About suffering they were never wrong,
The Old Masters: how well they understood
Its human position; how it takes place
While someone else is eating or opening a window or
just walking dully along. . . .

There they are. Though the images of the Stations edit out the men and women who witnessed the crucifixion, foregrounding the mystery, the enactment of the Stations is a call to remember our very humanness, as mystery competes with fleshly suffering for our attention.

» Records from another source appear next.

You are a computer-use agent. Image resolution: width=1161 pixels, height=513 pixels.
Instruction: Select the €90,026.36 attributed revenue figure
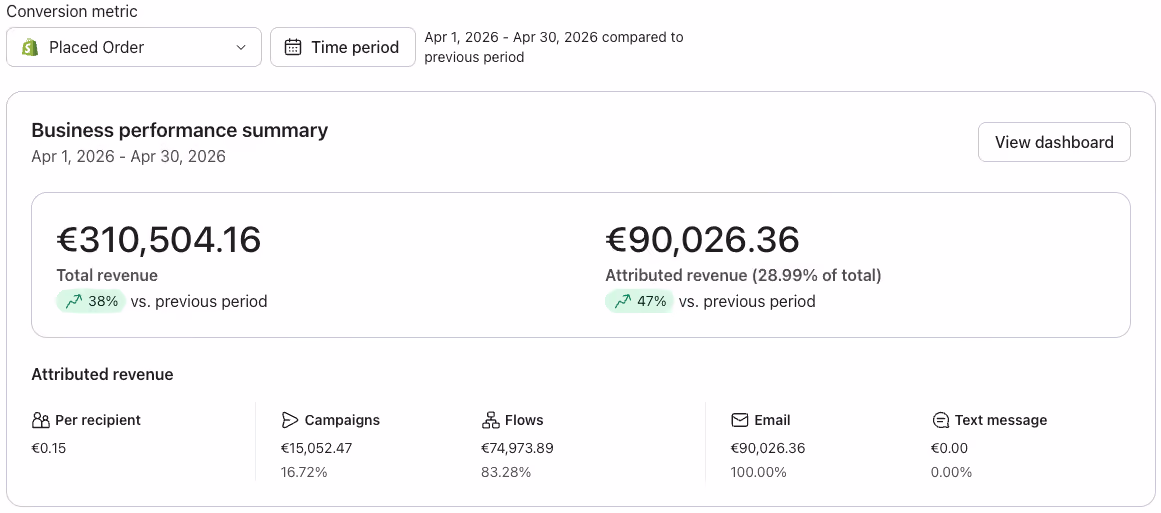pyautogui.click(x=703, y=240)
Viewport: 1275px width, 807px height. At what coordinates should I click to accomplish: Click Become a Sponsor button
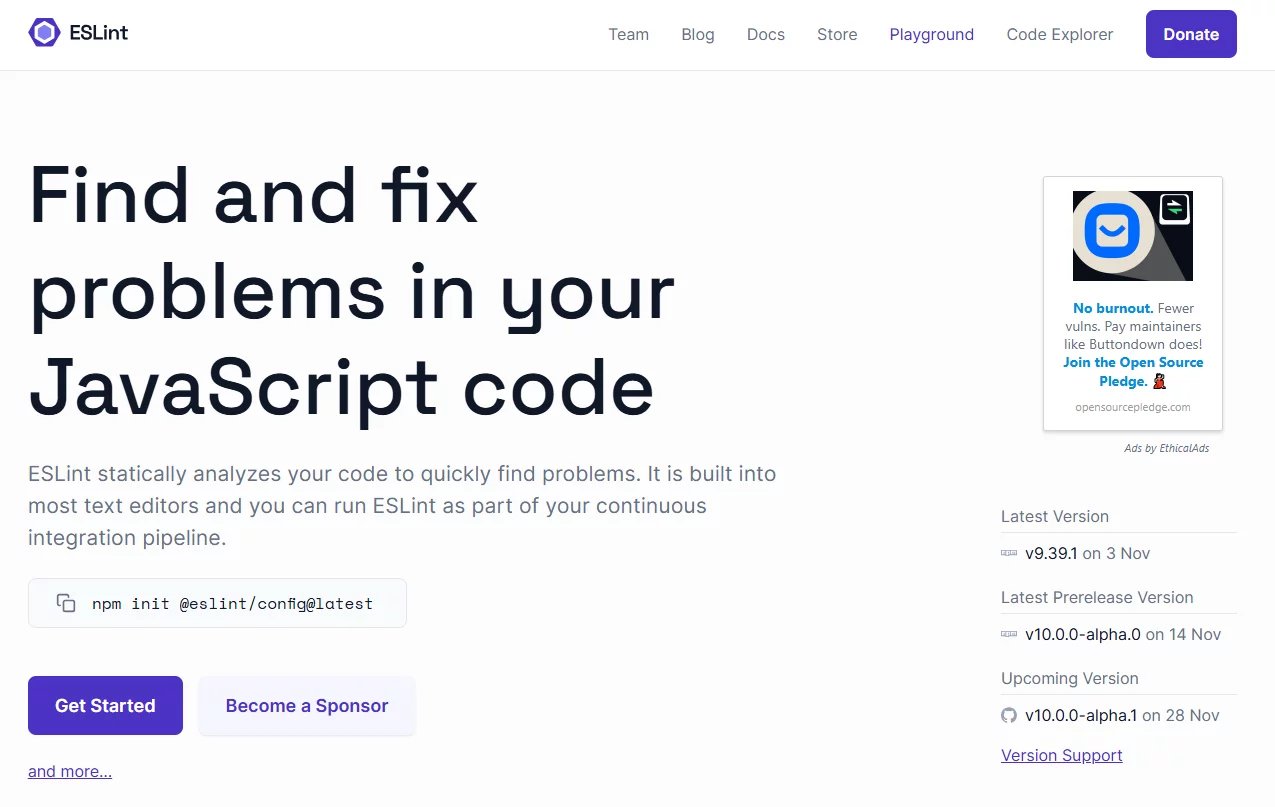point(306,705)
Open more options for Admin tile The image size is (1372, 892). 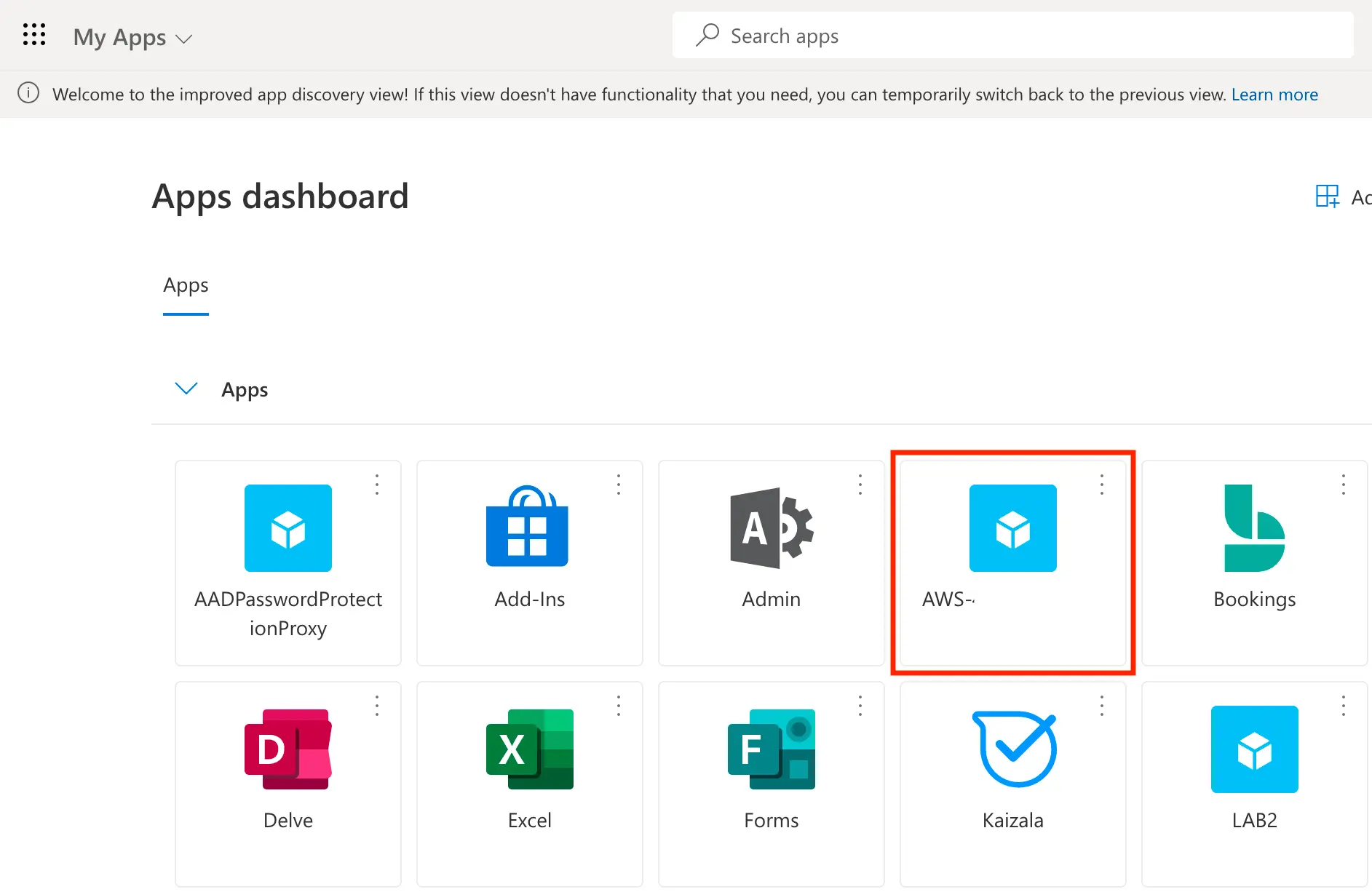click(x=860, y=485)
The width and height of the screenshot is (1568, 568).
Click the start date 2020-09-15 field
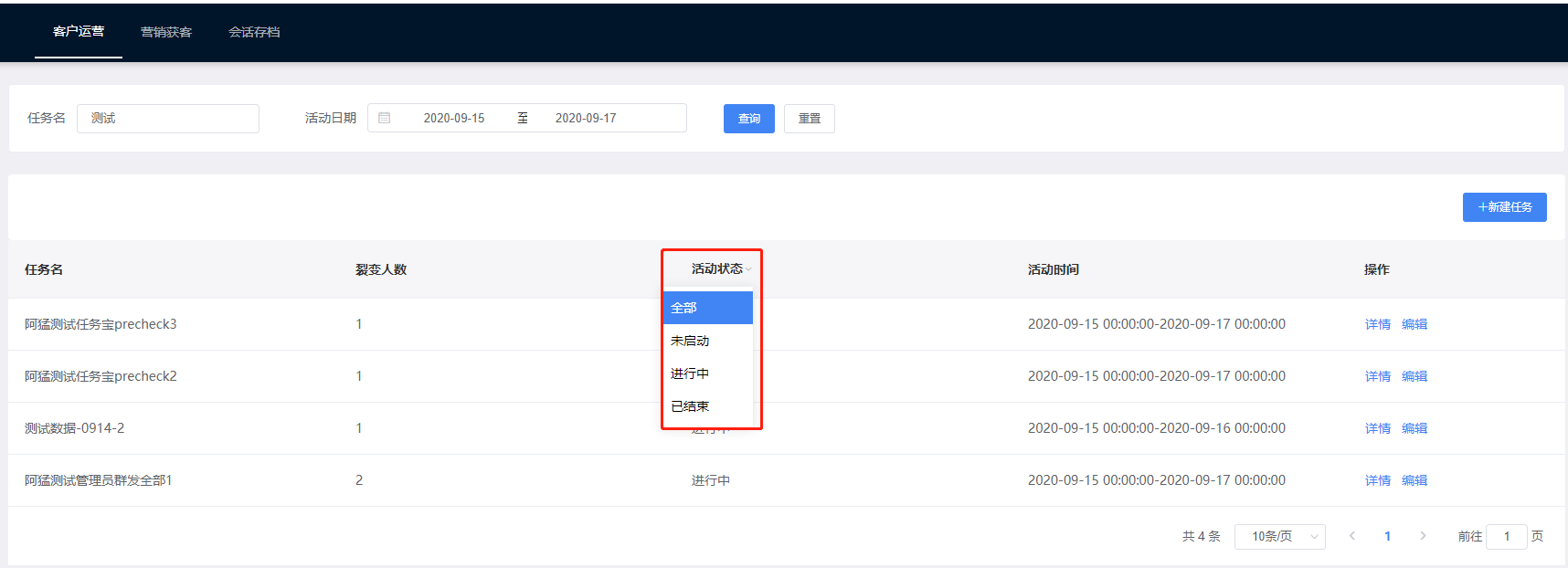click(454, 119)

During the Stations services, my imagination wandered into the lives of those forgotten, and I wandered down the stony paths behind the buildings which lined the road toward the Place of the Skull. A kind of passion for the apocryphal, this fascination on my part reached zenith levels during particular services, and at times I was prodded by the peevish priest to move forward to the next Station. Beneath the continental cloud of the crucifixion drama moved a mass of humanity that I dreamed about in head-tingling rapture. Who are these people? What are their lives? What was in the trash heaps? What did a ravenous Roman eat for breakfast that morning? Did the trees bloom? Crossan quotes Martin Hengel reminding us that “[c]rucifixion as a penalty was remarkably widespread in antiquity . . . it was, of course, carried out publicly”—I recalled that some Stations pictures I had studied in books portrayed Roman citizens in the trees, watching the crucifixion as a spectacle. What did they wear? How well did their sandals fit? Which small children played in the dirt and sand a game of their imaginations, distracted by the high sun? Which citizens were uninterested in the drama? Was that one there shamefully newly pregnant, her consciousness fixed inconsolably on the spirit inside of her? Wasn’t there one man lying in his bed upstairs, belching and absently rubbing his stomach? Who turned their backs, and why?

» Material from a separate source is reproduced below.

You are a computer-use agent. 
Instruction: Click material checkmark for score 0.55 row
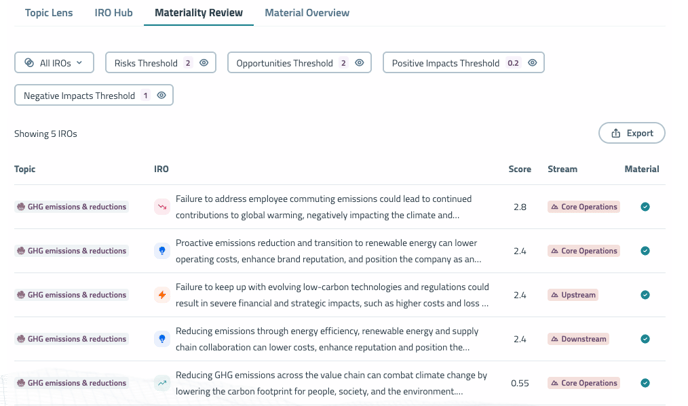pos(645,383)
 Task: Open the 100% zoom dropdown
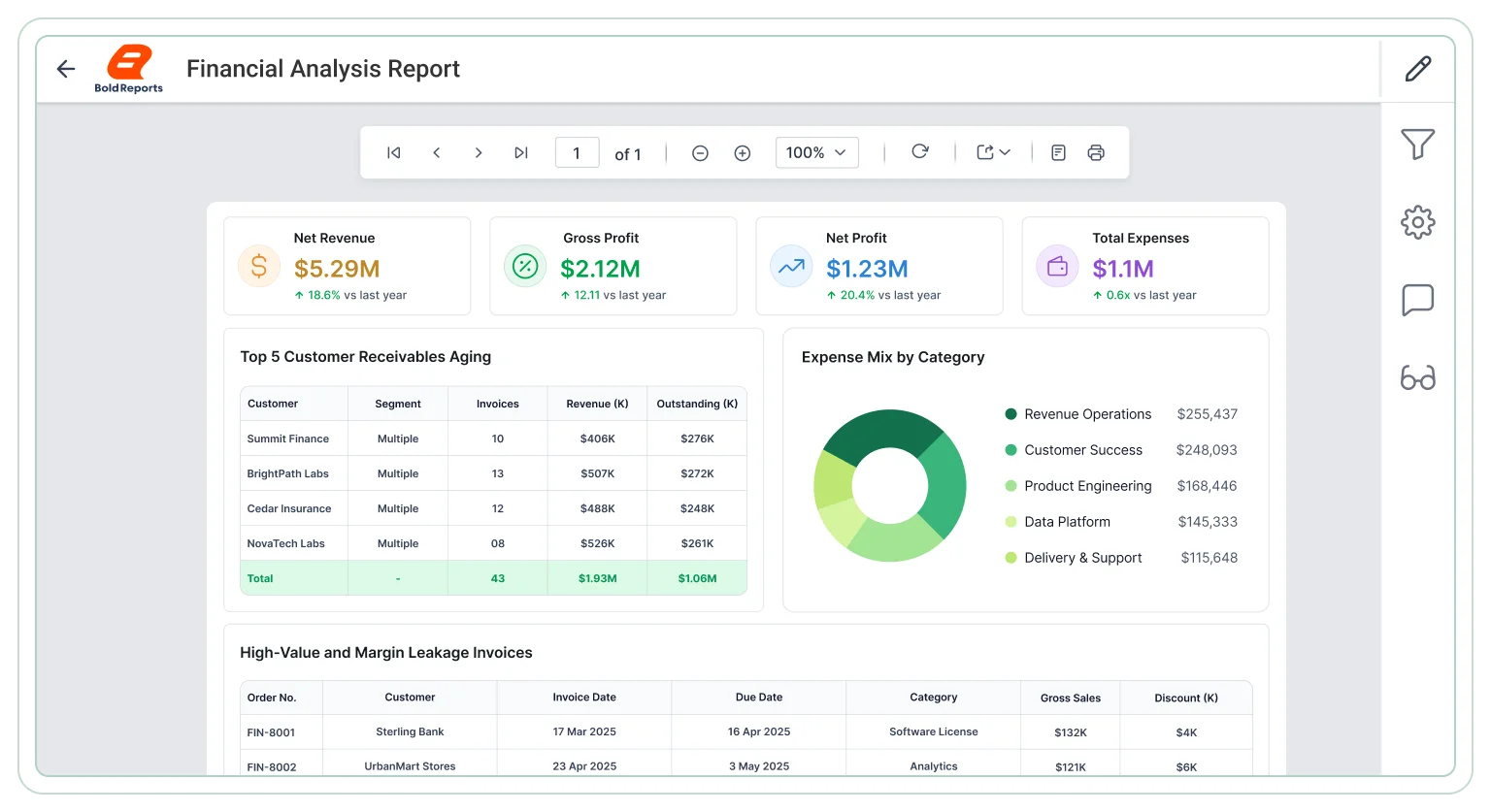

That one over there, was his heart broken? My cinematic mind’s-eye panned any imagined crowd scene, training itself on the unremarkable, zooming in on the backs of buildings, searching for imperfections in architecture and construction, building a new vista for my increasingly secular imagination that could not help but wonder about the lives of these narratively forsaken.

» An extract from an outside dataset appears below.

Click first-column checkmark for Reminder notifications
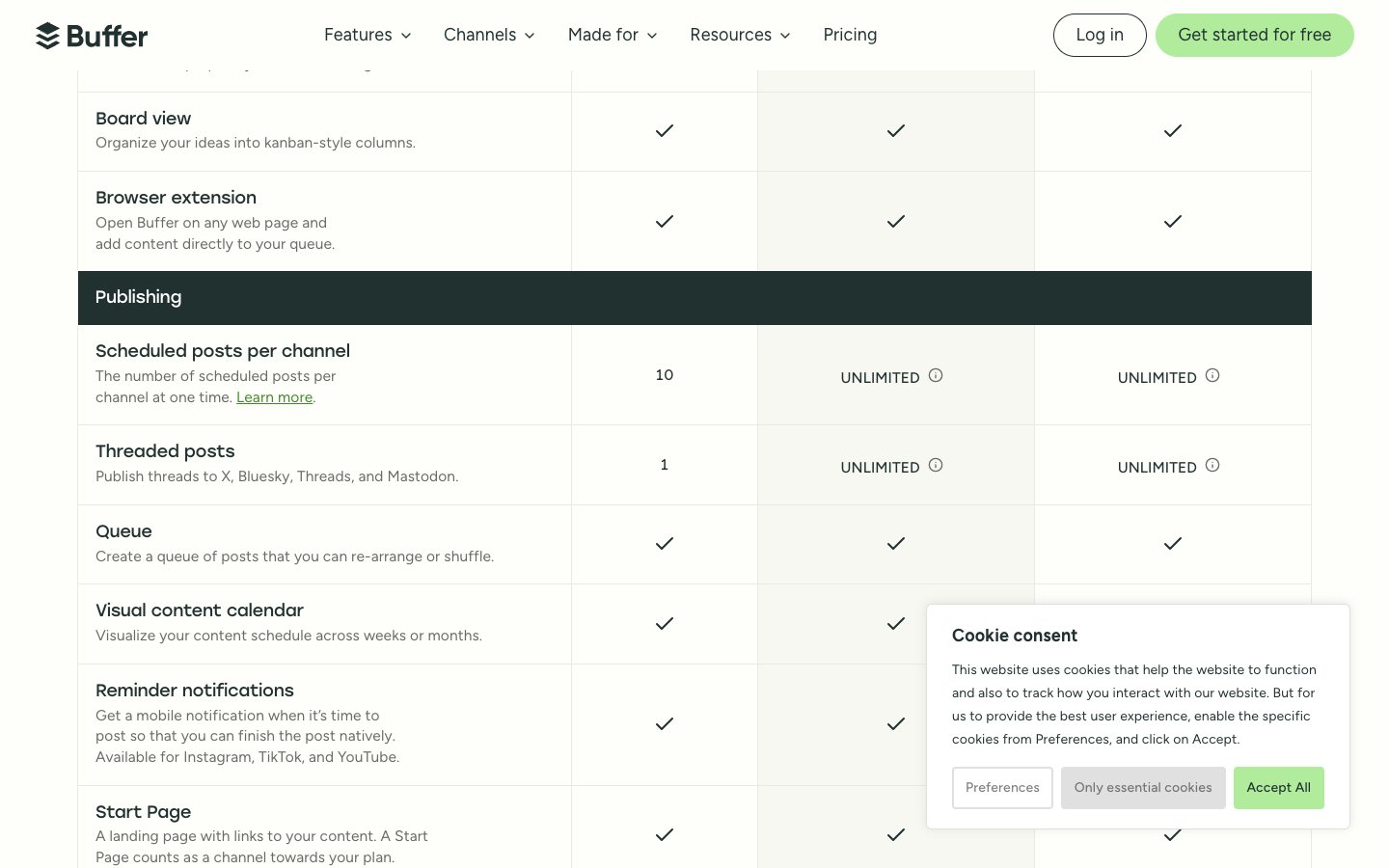 [665, 724]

Joe Bonomo is the author of many books, including Sweat: The Story of The Fleshtones, America’s Garage Band, Jerry Lee Lewis: Lost and Found, AC/DC’s Highway to Hell (33 1/3 Series), Field Recordings from the Inside, and No Place I Would Rather Be: Roger Angell and a Life in Baseball Writing. He’s the Music Columnist for The Normal School, a five-time “Notable Essay” selection at Best American Essays, and Professor of English at Northern Illinois University.